The semantic teams ClickHouse table is the source of truth for the TEAM dimension in the GraphQL catalog query. Activity counts are looked up from an event table via LEFT JOIN, so a team with no recorded activity in the window still appears in the picker with count = 0.

This contract applies to the GraphQL catalog(orgId, dimension: TEAM) field. Other dimensions (REPO, AUTHOR, WORK_TYPE, THEME, SUBCATEGORY) continue to derive distinct values from the event table directly, because their identifiers are not first-class semantic entities the same way teams are.

Why

investment_metrics_daily.team_id and other _metrics_daily.team_id columns are event-time analytics columns. Their values are populated by sinks during metric computation and may reflect:

  • Resolved team identifiers (teams.id) when the resolver matched.
  • The sentinel "unassigned" when no team could be resolved.
  • Synthetic literals from fixture generators (e.g. the historical "alpha" fallback in fixtures/generators/investments.py).

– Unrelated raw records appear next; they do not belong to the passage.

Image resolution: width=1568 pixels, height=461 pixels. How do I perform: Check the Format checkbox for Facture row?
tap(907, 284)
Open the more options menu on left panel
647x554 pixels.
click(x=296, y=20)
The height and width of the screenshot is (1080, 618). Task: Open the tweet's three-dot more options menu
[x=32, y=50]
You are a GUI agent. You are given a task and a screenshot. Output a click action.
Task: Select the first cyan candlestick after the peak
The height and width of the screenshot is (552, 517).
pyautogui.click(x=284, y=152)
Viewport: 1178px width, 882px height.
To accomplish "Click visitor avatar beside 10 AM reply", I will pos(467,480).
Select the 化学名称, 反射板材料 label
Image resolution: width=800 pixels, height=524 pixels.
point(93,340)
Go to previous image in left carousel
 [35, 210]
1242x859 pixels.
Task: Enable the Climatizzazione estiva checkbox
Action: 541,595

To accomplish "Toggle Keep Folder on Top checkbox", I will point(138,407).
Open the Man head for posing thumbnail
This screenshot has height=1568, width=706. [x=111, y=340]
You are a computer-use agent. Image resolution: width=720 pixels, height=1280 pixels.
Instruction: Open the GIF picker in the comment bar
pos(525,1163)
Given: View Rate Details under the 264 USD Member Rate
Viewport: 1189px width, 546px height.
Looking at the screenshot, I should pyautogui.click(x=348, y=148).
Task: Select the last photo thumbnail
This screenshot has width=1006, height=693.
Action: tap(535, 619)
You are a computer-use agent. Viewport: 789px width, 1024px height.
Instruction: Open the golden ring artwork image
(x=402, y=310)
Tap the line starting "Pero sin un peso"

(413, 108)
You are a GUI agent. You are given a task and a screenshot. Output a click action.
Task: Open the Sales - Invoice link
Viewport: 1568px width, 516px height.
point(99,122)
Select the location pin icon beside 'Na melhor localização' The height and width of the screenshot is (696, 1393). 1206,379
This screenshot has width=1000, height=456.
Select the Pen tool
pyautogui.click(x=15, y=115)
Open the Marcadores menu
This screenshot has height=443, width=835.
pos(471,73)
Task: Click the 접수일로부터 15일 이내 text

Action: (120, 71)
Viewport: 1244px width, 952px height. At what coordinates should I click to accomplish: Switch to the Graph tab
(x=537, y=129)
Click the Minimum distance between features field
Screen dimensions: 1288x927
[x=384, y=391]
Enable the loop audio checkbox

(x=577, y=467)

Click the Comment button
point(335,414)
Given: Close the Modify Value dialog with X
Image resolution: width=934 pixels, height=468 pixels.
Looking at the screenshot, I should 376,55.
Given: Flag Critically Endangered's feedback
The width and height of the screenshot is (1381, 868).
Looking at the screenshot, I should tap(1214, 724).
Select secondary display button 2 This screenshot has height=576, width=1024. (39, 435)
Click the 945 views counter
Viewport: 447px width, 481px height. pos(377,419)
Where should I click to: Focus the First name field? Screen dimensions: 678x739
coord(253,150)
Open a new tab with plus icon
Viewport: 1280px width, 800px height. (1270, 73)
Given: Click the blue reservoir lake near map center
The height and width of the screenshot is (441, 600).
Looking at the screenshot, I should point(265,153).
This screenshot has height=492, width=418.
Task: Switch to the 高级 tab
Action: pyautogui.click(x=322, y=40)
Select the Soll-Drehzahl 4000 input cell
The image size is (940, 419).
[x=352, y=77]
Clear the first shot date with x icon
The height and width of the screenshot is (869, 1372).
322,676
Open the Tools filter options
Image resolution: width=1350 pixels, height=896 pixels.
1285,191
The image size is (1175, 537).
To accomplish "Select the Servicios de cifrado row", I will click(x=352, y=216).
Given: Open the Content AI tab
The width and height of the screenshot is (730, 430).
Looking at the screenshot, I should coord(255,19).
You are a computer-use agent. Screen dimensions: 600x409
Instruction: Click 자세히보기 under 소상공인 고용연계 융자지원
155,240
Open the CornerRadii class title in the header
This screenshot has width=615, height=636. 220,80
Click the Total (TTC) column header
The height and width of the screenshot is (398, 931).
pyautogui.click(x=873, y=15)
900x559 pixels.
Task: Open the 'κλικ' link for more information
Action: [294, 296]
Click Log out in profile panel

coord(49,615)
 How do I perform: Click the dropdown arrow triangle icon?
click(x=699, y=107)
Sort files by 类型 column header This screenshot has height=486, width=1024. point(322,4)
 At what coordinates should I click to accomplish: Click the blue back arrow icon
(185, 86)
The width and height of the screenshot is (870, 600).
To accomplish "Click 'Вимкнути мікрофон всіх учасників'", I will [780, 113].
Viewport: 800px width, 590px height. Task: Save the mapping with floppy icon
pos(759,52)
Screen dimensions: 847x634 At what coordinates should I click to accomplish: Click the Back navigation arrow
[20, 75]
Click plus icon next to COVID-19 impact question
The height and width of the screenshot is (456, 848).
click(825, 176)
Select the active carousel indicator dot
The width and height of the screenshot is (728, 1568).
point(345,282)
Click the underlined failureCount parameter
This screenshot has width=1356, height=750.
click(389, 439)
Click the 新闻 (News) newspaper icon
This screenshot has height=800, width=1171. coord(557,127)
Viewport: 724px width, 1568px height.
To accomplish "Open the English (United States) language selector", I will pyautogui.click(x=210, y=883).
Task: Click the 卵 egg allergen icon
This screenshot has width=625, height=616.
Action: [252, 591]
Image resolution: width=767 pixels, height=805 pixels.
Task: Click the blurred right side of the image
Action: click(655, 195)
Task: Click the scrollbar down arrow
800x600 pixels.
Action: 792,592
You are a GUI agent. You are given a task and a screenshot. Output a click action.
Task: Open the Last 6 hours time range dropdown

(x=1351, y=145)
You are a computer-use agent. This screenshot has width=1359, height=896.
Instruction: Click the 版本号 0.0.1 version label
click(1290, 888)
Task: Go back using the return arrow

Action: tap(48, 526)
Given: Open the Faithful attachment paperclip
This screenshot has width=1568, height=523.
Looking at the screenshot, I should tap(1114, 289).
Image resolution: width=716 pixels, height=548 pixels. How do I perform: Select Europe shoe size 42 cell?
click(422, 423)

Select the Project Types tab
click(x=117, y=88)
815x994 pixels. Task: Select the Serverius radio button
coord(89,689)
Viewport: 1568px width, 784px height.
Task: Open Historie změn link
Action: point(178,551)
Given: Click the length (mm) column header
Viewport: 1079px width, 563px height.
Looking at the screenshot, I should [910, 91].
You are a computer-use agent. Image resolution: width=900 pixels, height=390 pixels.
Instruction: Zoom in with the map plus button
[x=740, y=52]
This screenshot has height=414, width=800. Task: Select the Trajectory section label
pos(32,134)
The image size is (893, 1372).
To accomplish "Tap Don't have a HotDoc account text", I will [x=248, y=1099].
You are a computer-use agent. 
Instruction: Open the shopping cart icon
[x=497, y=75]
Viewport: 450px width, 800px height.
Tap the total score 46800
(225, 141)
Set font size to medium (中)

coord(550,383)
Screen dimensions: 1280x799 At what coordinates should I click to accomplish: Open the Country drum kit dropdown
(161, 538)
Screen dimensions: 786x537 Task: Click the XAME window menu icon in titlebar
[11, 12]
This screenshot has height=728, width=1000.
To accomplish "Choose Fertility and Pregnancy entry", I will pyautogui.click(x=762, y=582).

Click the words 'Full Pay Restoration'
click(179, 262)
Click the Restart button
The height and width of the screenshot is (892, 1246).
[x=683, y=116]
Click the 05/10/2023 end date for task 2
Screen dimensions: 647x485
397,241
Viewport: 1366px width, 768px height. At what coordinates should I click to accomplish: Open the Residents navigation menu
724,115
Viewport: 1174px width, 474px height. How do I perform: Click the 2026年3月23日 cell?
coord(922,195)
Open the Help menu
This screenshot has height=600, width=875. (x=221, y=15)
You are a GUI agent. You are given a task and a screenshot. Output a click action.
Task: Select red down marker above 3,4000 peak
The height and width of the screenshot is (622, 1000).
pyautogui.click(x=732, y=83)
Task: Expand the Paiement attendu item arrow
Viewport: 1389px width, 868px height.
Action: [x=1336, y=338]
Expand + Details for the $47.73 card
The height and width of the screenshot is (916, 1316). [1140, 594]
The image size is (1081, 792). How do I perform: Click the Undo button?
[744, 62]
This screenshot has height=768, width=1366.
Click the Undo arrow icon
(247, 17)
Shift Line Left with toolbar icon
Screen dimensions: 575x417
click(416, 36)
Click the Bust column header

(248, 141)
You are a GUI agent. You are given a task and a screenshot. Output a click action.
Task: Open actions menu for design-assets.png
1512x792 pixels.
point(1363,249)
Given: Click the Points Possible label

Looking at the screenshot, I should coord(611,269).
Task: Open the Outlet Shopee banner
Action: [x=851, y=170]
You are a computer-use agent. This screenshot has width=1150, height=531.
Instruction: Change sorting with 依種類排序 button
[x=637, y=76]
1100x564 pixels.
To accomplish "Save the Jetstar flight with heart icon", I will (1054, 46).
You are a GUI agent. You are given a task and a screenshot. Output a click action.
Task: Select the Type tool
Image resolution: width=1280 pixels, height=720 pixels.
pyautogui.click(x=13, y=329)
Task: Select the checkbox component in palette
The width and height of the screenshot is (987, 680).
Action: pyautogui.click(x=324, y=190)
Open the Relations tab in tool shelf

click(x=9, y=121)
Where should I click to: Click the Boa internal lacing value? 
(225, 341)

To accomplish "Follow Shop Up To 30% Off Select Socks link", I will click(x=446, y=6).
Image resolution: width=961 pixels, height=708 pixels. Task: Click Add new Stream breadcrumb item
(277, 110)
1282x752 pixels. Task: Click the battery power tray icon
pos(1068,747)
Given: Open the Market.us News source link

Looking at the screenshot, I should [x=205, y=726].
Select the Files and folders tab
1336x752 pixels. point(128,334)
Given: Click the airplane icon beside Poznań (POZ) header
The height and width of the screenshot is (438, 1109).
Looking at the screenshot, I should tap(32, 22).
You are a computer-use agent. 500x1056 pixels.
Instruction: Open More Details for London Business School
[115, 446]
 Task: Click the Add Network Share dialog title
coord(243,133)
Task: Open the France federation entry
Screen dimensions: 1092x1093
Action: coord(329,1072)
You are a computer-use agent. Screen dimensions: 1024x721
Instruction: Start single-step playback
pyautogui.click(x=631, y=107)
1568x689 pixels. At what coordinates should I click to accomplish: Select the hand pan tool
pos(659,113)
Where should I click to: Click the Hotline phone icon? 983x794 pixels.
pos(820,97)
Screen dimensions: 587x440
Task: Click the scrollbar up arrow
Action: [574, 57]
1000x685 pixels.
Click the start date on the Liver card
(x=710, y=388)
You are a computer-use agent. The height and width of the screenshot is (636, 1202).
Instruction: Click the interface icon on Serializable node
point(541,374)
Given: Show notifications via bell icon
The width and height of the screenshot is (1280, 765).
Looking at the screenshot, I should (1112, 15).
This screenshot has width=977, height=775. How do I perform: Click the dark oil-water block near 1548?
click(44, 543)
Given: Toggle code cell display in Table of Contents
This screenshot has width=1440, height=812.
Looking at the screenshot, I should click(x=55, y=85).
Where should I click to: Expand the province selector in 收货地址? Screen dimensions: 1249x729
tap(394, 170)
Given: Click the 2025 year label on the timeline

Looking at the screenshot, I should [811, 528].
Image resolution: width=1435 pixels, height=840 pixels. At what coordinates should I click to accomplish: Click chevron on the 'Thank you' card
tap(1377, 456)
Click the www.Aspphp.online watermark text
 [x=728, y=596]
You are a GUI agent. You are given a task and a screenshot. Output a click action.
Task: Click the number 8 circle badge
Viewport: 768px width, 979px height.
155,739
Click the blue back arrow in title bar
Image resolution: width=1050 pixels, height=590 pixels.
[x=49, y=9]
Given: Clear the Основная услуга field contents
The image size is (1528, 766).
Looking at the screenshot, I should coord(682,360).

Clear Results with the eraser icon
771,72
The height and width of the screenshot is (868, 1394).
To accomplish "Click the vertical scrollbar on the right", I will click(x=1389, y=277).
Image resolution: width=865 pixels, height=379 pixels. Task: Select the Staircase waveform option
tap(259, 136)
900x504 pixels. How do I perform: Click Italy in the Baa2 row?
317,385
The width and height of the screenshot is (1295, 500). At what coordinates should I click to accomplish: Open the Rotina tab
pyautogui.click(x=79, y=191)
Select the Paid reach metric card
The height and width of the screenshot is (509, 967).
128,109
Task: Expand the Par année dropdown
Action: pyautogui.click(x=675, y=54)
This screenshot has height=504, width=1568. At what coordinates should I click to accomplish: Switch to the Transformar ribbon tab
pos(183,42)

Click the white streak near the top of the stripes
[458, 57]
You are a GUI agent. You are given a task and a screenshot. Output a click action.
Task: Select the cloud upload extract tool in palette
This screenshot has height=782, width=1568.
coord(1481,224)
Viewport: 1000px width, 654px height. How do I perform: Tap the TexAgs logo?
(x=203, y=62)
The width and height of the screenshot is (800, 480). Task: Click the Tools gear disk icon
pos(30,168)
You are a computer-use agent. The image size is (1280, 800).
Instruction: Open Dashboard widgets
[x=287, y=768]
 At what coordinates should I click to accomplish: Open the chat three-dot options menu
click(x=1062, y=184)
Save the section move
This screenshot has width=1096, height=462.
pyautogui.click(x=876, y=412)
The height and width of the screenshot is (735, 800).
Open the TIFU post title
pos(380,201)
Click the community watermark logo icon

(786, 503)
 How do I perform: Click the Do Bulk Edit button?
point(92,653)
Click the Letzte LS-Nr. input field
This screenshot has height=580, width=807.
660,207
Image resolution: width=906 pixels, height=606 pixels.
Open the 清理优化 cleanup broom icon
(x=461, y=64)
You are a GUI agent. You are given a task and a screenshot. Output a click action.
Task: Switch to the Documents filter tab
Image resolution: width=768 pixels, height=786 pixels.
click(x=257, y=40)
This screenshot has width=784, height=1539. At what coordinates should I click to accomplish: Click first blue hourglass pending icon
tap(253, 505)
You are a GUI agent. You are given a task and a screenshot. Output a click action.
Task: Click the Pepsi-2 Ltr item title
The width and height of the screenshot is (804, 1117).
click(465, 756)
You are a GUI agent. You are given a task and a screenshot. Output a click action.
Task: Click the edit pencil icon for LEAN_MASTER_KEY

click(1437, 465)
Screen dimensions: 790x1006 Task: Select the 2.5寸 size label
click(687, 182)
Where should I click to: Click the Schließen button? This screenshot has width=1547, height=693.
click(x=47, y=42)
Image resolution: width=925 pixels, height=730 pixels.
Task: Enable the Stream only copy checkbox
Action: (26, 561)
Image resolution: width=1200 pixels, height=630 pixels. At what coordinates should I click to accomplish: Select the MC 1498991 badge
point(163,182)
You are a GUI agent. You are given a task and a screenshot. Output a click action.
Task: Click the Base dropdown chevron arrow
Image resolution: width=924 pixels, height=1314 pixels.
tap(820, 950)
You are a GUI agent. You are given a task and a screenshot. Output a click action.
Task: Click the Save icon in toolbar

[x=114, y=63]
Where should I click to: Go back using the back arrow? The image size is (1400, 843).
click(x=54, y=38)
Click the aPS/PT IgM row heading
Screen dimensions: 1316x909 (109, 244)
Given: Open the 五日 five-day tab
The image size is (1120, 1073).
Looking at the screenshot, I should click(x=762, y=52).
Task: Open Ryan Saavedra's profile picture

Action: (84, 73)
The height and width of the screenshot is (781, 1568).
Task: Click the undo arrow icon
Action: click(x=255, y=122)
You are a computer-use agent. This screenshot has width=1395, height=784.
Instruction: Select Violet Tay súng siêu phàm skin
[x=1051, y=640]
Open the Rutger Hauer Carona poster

Using these columns as the source of truth for the picker conflates the event-time namespace with the semantic roster:

  • Active teams with no activity in the window disappear from the picker.
  • Synthetic / sentinel values leak into the UX.
  • The picker silently diverges from any other surface that reads from teams.

Surfacing the roster from teams and joining counts from an event table keeps the two namespaces aligned and makes data gaps observable (a real team showing count = 0 is a fact about activity, not a UX bug).

Query Shape

The compiled SQL for catalog(orgId, dimension: TEAM) is roughly:

SELECT
    t.id AS value,
    COALESCE(activity.count, 0) AS count
FROM (
    SELECT id, name
    FROM teams FINAL
    WHERE org_id = %(org_id)s
      AND is_active = 1
      AND id != ''
) AS t
LEFT JOIN (
    SELECT toString(team_id) AS team_id, COUNT(*) AS count
    FROM investment_metrics_daily
    WHERE team_id IS NOT NULL
      AND investment_metrics_daily.org_id = %(org_id)s
      AND toString(team_id) != ''
    GROUP BY team_id
) AS activity ON activity.team_id = t.id
ORDER BY count DESC, t.name ASC
LIMIT %(limit)s

The count source is determined by the existing source-selection logic in compile_catalog_values and matches the event table the rest of the GraphQL analytics surface reads from for the same query mode (investment vs. non-investment).

Filters

Scope/category filters in FilterInput target event-table columns (e.g. team_id, repo_id, work_unit_type). They are intentionally not applied to the team picker query: the picker exposes the full active roster regardless of what scope is selected, so users can switch scope freely. Activity counts narrow with the count-source query if a follow-up surface re-queries with the chosen filters; the catalog itself stays roster-complete.

Divergence with /api/v1/filters/options

The legacy REST endpoint GET /api/v1/filters/options builds a Python-side UNION ALL across teams FINAL, user_metrics_daily, and work_item_user_metrics_daily. It is not the source of truth for the GraphQL surface and should be converged onto the same shared helper in a follow-up. New consumers should use the GraphQL catalog field.

Files

  • src/dev_health_ops/api/graphql/sql/templates.pycatalog_values_team_template()
  • src/dev_health_ops/api/graphql/sql/compiler.pycompile_catalog_values() (TEAM branch)
  • src/dev_health_ops/api/graphql/sql/validate.pyDimension.TEAM
  • tests/graphql/test_compiler.pyTestCompileCatalogValues::test_team_catalog_uses_teams_table_as_source_of_truth

History

  • CHAOS-1751: Established teams as the source of truth for the TEAM dimension catalog; LEFT JOIN-based counts surfaced honestly, including teams with count = 0. Fixture runner aligned to use the semantic teams.id namespace for event-table writes.